[Stored data]
^^^^^^^^^^^^^^^^

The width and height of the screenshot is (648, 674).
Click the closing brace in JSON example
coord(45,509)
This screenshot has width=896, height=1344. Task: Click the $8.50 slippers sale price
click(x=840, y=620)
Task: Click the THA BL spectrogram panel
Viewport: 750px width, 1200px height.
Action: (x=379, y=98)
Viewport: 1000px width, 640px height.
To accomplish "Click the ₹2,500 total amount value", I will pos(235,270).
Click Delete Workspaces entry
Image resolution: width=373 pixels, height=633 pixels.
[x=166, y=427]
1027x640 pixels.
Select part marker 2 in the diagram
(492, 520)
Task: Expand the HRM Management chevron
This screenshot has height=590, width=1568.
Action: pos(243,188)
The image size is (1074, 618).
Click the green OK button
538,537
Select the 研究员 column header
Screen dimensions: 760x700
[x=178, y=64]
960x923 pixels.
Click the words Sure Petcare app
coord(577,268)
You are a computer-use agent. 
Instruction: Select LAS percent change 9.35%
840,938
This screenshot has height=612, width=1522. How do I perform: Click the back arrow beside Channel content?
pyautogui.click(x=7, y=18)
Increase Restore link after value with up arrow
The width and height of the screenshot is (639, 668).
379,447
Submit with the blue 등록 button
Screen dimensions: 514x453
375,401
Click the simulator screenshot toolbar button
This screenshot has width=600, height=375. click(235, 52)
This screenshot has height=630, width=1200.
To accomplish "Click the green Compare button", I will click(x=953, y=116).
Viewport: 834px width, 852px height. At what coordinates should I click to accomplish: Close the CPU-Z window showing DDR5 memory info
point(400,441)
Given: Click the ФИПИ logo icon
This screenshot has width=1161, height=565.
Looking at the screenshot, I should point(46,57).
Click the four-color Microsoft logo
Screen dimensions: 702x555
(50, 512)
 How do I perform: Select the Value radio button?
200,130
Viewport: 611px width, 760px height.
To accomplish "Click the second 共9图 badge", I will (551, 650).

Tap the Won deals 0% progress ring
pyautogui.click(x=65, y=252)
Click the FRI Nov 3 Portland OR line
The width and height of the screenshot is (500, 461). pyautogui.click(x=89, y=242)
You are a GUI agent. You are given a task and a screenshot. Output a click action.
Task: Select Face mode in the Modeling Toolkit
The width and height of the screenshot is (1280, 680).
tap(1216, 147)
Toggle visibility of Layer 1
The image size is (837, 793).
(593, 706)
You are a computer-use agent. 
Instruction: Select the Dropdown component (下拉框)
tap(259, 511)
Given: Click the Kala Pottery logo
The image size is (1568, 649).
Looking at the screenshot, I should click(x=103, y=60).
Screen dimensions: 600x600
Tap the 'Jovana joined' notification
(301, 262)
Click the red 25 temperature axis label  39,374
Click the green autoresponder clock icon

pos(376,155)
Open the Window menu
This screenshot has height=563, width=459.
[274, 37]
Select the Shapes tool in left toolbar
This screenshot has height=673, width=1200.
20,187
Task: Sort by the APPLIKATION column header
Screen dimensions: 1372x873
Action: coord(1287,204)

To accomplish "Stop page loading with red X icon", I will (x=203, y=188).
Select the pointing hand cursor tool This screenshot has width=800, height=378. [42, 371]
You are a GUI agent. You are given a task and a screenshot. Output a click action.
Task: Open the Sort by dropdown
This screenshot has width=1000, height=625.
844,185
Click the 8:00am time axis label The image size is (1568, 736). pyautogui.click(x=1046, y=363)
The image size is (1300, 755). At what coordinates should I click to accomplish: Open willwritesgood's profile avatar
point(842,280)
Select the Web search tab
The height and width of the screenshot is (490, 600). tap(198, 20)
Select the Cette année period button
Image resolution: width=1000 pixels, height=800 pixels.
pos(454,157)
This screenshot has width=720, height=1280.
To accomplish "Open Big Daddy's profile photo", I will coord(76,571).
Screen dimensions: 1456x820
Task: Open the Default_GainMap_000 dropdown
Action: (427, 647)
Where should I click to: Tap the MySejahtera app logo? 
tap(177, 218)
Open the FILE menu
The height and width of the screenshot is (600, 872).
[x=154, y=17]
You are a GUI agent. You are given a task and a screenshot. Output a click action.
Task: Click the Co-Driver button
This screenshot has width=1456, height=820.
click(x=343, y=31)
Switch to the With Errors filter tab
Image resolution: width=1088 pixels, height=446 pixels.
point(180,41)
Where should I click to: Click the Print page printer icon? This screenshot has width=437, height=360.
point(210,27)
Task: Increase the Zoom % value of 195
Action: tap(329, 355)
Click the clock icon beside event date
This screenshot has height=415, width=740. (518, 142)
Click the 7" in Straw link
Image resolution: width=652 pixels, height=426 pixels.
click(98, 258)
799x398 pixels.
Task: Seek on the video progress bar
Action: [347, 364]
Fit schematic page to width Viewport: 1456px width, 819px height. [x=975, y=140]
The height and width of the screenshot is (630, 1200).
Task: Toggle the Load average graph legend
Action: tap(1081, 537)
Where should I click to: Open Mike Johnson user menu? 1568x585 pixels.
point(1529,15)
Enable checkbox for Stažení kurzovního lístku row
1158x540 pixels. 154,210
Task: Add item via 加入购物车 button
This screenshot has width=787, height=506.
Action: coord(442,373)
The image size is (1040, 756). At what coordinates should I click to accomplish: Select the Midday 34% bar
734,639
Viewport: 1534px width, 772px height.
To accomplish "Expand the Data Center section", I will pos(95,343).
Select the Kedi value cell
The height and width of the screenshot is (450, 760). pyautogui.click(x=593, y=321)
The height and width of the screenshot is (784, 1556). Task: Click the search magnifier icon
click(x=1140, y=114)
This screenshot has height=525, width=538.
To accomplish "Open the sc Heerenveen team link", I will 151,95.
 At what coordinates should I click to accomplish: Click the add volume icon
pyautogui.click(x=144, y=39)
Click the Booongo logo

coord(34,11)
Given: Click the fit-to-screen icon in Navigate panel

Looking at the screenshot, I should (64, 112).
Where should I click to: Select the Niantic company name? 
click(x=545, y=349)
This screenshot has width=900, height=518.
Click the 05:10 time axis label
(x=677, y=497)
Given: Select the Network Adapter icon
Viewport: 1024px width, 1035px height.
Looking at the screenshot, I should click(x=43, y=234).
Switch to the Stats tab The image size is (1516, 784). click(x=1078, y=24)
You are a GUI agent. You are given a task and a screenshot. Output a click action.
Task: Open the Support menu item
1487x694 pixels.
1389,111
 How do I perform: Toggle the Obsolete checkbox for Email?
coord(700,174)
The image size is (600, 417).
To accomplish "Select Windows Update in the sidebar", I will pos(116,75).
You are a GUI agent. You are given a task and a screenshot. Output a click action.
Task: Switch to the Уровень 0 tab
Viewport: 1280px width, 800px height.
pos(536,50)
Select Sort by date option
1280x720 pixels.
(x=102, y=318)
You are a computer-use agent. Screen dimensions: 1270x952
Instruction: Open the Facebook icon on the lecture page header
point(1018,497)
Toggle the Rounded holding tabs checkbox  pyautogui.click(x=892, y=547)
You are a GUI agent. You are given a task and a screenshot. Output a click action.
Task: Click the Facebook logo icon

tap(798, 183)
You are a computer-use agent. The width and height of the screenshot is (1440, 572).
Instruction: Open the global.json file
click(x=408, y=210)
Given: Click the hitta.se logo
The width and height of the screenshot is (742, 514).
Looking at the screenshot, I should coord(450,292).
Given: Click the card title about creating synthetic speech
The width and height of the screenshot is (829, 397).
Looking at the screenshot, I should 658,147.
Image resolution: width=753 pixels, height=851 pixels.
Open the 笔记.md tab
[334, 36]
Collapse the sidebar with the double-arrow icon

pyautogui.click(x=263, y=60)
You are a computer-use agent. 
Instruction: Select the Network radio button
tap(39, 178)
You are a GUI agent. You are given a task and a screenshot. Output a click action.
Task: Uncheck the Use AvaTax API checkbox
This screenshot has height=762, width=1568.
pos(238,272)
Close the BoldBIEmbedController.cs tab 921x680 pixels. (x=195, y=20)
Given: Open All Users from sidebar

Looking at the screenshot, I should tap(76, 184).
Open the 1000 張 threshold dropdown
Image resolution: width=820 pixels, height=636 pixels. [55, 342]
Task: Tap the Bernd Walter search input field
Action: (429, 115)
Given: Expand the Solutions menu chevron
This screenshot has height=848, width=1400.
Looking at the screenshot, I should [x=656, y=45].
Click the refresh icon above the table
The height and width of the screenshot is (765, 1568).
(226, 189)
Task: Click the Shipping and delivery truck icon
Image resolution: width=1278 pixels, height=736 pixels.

^^^^^^^^^^^^^^^^

_PROBLEM REQUIREMENTS_. Only one stretch of the records above is wanted: the lines between the one holding "You are a computer-use agent. Screen" and the one holding "Task: Click the Shipping", inclusive, reproduced exactly.

_SOLUTION TO THE PROBLEM_.
You are a computer-use agent. Screen dimensions: 1270x952
Instruction: Open the Facebook icon on the lecture page header
point(1018,497)
Toggle the Rounded holding tabs checkbox  pyautogui.click(x=892, y=547)
You are a GUI agent. You are given a task and a screenshot. Output a click action.
Task: Click the Facebook logo icon

tap(798, 183)
You are a computer-use agent. The width and height of the screenshot is (1440, 572).
Instruction: Open the global.json file
click(x=408, y=210)
Given: Click the hitta.se logo
The width and height of the screenshot is (742, 514).
Looking at the screenshot, I should coord(450,292).
Given: Click the card title about creating synthetic speech
The width and height of the screenshot is (829, 397).
Looking at the screenshot, I should 658,147.
Image resolution: width=753 pixels, height=851 pixels.
Open the 笔记.md tab
[334, 36]
Collapse the sidebar with the double-arrow icon

pyautogui.click(x=263, y=60)
You are a computer-use agent. 
Instruction: Select the Network radio button
tap(39, 178)
You are a GUI agent. You are given a task and a screenshot. Output a click action.
Task: Uncheck the Use AvaTax API checkbox
This screenshot has height=762, width=1568.
pos(238,272)
Close the BoldBIEmbedController.cs tab 921x680 pixels. (x=195, y=20)
Given: Open All Users from sidebar

Looking at the screenshot, I should tap(76, 184).
Open the 1000 張 threshold dropdown
Image resolution: width=820 pixels, height=636 pixels. [55, 342]
Task: Tap the Bernd Walter search input field
Action: (429, 115)
Given: Expand the Solutions menu chevron
This screenshot has height=848, width=1400.
Looking at the screenshot, I should [x=656, y=45].
Click the refresh icon above the table
The height and width of the screenshot is (765, 1568).
(226, 189)
Task: Click the Shipping and delivery truck icon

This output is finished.